[[ Data excerpts open ]]

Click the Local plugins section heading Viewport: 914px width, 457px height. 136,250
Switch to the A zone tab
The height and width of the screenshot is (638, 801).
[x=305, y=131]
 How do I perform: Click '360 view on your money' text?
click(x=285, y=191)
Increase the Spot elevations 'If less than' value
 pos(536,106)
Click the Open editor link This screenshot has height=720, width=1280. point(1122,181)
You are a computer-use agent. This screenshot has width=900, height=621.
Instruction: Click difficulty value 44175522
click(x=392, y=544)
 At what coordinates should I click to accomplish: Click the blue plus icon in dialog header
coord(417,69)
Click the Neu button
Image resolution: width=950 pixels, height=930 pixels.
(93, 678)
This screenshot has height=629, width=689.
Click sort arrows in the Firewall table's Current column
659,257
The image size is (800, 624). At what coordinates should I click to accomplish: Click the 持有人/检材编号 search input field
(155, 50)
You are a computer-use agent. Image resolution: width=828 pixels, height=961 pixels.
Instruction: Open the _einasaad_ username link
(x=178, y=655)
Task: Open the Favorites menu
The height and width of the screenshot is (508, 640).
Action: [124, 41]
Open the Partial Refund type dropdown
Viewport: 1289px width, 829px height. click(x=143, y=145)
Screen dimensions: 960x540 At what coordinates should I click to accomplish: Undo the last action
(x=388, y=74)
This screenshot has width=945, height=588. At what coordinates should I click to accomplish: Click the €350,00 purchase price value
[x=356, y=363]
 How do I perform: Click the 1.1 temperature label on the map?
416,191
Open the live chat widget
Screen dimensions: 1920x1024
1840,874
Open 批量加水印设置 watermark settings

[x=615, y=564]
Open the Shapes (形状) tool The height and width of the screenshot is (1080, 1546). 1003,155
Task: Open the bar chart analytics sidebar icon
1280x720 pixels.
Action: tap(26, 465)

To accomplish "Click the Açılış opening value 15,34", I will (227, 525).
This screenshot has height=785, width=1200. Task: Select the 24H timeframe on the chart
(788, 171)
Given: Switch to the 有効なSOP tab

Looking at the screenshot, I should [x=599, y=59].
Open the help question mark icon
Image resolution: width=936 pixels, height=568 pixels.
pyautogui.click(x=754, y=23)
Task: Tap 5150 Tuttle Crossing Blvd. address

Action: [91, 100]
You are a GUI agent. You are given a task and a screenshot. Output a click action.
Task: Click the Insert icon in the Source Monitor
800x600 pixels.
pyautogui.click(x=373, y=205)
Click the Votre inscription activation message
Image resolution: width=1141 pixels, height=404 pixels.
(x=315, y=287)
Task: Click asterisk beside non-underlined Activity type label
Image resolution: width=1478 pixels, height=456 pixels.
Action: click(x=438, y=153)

[[ Data excerpts closed ]]

▶ Task objective
Looking at the records above, work out how many lines hold "computer" and write only that number.

▶ Solution to this task
2